__How to complete this task__: Scan the records below for the line containing "Task: Open the News newspaper tile" and the line containing "Click the Blower Motor component box". Copy both, plus every line between, exactly.

§ §

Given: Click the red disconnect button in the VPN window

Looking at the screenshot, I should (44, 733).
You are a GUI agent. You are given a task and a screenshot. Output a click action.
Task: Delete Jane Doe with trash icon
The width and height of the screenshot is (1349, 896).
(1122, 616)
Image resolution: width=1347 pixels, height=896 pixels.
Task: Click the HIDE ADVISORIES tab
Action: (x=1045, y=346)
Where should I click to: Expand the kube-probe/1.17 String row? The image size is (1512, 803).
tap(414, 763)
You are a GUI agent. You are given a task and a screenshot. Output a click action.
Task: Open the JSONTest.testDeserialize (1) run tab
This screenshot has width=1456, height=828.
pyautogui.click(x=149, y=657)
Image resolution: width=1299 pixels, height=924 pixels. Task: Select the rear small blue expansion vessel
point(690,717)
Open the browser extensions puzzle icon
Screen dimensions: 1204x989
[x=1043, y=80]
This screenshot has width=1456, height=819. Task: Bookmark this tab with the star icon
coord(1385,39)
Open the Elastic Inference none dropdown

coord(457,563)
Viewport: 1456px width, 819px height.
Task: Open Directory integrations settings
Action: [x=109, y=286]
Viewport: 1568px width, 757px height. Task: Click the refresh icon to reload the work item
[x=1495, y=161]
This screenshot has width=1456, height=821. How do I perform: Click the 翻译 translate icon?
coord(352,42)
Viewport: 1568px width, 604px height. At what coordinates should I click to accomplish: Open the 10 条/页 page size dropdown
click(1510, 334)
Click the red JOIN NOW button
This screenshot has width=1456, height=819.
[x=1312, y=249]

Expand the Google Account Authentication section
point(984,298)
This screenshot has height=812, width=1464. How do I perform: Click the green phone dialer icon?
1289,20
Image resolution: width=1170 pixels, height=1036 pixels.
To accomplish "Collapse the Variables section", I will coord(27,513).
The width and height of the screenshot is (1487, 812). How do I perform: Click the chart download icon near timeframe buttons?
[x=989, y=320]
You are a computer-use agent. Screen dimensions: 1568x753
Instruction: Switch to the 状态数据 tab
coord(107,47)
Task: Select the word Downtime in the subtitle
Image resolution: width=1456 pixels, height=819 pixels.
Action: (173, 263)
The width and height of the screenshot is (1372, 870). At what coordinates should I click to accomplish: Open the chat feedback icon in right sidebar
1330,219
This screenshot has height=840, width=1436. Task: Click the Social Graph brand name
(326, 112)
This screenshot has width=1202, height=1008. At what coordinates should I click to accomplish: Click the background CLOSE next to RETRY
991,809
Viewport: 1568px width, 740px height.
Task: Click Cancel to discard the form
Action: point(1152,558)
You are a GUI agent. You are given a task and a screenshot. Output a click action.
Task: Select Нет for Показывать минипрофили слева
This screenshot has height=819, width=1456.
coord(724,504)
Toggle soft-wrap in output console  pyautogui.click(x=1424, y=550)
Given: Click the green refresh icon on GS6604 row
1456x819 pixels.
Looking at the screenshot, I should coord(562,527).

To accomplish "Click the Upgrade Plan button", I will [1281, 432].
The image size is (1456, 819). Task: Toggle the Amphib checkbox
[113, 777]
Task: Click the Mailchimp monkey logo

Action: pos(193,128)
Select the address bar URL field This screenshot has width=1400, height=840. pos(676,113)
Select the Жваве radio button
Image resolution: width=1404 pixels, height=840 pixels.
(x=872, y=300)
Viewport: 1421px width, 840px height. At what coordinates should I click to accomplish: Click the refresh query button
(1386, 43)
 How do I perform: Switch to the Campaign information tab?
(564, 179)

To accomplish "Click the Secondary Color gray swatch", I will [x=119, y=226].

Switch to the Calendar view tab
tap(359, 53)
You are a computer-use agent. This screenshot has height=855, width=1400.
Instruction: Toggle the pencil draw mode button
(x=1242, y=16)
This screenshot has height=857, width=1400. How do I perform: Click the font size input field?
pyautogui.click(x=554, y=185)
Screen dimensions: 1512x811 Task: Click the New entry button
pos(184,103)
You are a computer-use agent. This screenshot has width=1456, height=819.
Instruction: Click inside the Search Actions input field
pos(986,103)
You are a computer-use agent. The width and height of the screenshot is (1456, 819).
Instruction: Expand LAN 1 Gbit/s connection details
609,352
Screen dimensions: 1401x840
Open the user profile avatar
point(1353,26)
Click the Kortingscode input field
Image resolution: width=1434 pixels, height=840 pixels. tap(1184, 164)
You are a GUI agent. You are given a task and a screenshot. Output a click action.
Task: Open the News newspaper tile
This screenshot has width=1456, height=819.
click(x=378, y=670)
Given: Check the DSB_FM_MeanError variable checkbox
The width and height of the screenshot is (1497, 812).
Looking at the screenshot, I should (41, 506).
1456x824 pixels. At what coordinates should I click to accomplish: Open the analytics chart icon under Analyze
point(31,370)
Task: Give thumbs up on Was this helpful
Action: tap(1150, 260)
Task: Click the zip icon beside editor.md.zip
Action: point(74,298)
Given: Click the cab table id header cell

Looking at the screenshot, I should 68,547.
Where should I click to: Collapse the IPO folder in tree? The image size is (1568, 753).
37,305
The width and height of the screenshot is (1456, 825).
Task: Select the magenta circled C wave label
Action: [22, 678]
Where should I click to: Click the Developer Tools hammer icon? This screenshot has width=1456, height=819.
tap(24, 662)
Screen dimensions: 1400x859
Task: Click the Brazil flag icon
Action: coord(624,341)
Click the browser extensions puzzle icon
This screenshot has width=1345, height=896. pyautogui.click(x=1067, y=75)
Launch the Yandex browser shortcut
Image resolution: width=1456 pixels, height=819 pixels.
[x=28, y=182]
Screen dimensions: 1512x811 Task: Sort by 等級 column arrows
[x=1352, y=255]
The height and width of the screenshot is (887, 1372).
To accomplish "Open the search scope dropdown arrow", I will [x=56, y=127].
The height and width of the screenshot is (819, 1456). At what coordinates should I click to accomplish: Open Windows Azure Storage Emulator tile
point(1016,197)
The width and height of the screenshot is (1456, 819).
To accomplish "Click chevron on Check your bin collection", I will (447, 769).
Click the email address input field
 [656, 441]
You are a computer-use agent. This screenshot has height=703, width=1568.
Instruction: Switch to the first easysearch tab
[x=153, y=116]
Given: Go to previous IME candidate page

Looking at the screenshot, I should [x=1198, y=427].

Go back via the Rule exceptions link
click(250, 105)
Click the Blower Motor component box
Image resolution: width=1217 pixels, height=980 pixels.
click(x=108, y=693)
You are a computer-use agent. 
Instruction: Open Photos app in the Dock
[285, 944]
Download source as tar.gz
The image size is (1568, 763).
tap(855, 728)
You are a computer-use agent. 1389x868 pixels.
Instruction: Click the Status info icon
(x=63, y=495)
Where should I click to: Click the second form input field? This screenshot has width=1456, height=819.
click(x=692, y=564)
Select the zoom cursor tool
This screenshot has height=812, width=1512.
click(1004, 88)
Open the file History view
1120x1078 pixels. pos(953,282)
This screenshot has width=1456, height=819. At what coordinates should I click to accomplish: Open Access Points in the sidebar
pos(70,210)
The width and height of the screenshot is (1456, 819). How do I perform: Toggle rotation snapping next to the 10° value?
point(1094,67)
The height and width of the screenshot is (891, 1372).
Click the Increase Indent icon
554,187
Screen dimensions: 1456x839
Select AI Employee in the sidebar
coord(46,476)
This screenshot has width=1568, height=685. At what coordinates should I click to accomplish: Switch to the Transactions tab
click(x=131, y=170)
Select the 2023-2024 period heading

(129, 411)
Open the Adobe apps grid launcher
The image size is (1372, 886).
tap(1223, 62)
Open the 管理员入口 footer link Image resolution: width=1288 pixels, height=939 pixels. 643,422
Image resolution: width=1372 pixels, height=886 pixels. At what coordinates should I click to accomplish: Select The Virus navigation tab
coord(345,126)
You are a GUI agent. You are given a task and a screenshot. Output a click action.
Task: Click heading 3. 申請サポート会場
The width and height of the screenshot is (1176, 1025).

§ §

__Solution to this task__:
Task: Open the News newspaper tile
This screenshot has width=1456, height=819.
click(x=378, y=670)
Given: Check the DSB_FM_MeanError variable checkbox
The width and height of the screenshot is (1497, 812).
Looking at the screenshot, I should (41, 506).
1456x824 pixels. At what coordinates should I click to accomplish: Open the analytics chart icon under Analyze
point(31,370)
Task: Give thumbs up on Was this helpful
Action: tap(1150, 260)
Task: Click the zip icon beside editor.md.zip
Action: point(74,298)
Given: Click the cab table id header cell

Looking at the screenshot, I should 68,547.
Where should I click to: Collapse the IPO folder in tree? The image size is (1568, 753).
37,305
The width and height of the screenshot is (1456, 825).
Task: Select the magenta circled C wave label
Action: [22, 678]
Where should I click to: Click the Developer Tools hammer icon? This screenshot has width=1456, height=819.
tap(24, 662)
Screen dimensions: 1400x859
Task: Click the Brazil flag icon
Action: coord(624,341)
Click the browser extensions puzzle icon
This screenshot has width=1345, height=896. pyautogui.click(x=1067, y=75)
Launch the Yandex browser shortcut
Image resolution: width=1456 pixels, height=819 pixels.
[x=28, y=182]
Screen dimensions: 1512x811 Task: Sort by 等級 column arrows
[x=1352, y=255]
The height and width of the screenshot is (887, 1372).
To accomplish "Open the search scope dropdown arrow", I will [x=56, y=127].
The height and width of the screenshot is (819, 1456). At what coordinates should I click to accomplish: Open Windows Azure Storage Emulator tile
point(1016,197)
The width and height of the screenshot is (1456, 819).
To accomplish "Click chevron on Check your bin collection", I will (447, 769).
Click the email address input field
 [656, 441]
You are a computer-use agent. This screenshot has height=703, width=1568.
Instruction: Switch to the first easysearch tab
[x=153, y=116]
Given: Go to previous IME candidate page

Looking at the screenshot, I should [x=1198, y=427].

Go back via the Rule exceptions link
click(250, 105)
Click the Blower Motor component box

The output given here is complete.